Testing an age field that accepts 18–65 with random values like 25, 42, and 60 tells you nothing that the first value didn't already tell you. The bugs hide at the edges: 17, 18, 65, and 66, the exact values where an off-by-one error in the condition shows up. This article covers the five systematic techniques for deciding which inputs to test: equivalence partitioning, boundary value analysis, decision tables, state transition testing, and pairwise combinatorial testing, with a guide for choosing among them based on the feature type.
Equivalence Partitioning: Stop Testing the Same Thing Twice
The core idea is simple: if two inputs will produce the same behavior, you only need to test one of them. You divide the full input space into groups (called partitions or equivalence classes) where every value in a group behaves the same way. Then you test one representative value from each group.
Consider a registration form with an age field. The requirement says users must be between 18 and 65. You could test every integer from 0 to 120, but that's 121 test cases. Equivalence partitioning tells you there are only four groups that matter:
| Partition | Range | Example value |
|-----------|-------|---------------|
| Valid | 18–65 | 35 |
| Too young (invalid) | Below 18 | 10 |
| Too old (invalid) | Above 65 | 80 |
| Wrong type (invalid) | Non-numeric | "twenty" |
Four test cases instead of 121. The logic is that if 35 passes and 36 also passes, testing 36 gives you no additional information. If 10 fails correctly, 11 will too.
Equivalence partitioning applies to any input with a defined valid range: text fields with length limits, dropdowns with allowed values, file uploads with size restrictions, API parameters with enumerated valid values.
Boundary Value Analysis: Where Bugs Actually Hide
Developers make mistakes at edges. An off-by-one error looks like if (age > 18) instead of if (age >= 18). Equivalence partitioning finds the partitions; boundary value analysis (BVA) tests the walls between them.

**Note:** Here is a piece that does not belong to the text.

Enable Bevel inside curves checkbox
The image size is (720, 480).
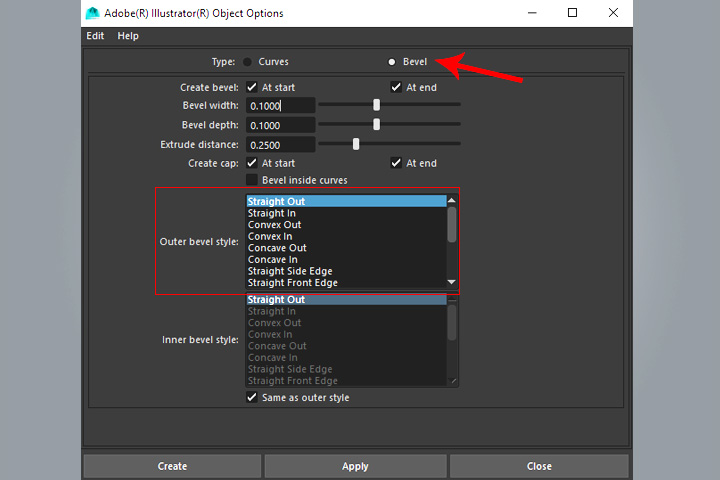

For the same 18–65 age field, BVA produces these test cases:
| Value | Partition boundary | Expected result |
|-------|--------------------|-----------------|
| 17 | Just below lower bound | Rejected |
| 18 | Lower bound | Accepted |
| 19 | Just above lower bound | Accepted |
| 64 | Just below upper bound | Accepted |
| 65 | Upper bound | Accepted |
| 66 | Just above upper bound | Rejected |
Six test cases that cover both boundaries on both sides. Combined with equivalence partitioning (which handles the middle and the wrong-type case), you have a complete test suite for this field with around 8-10 test cases total.
BVA works anywhere there's a boundary: maximum character lengths in text fields, minimum order quantities in e-commerce, file size limits, date ranges, pagination page counts, API rate limits. The pattern is always the same: test the value at the boundary, one below, and one above.
65 but accepts 64 and 66 reveals an off-by-one error. Name this specifically in your bug report. "Boundary condition failure at upper bound" helps the developer find it faster.Decision Tables: Making Business Logic Visible
Some features don't have a single input with a range; they have multiple conditions that combine to produce different outcomes. Checkout discounts, content access rules, subscription upgrades, notification preferences: all of these have complex combinatorial logic that's hard to reason about from the requirements alone.
Decision tables make that logic explicit. Each column is a test case. Each row is either a condition or an outcome.
Take a discount feature: users get a discount if they have a loyalty card or if their purchase total is over $100. The combinations look like this:
| | Case 1 | Case 2 | Case 3 | Case 4 |
|---|---|---|---|---|
| Has loyalty card | No | Yes | No | Yes |
| Purchase > $100 | No | No | Yes | Yes |
| Gets discount | No | Yes | Yes | Yes |
This is an OR rule, so three out of four cases result in a discount. Four test cases, one per column. If the rule were AND (must have loyalty card AND purchase over $100), only Case 4 would qualify. The table would show that immediately, and you'd know to test all four combinations to confirm the logic.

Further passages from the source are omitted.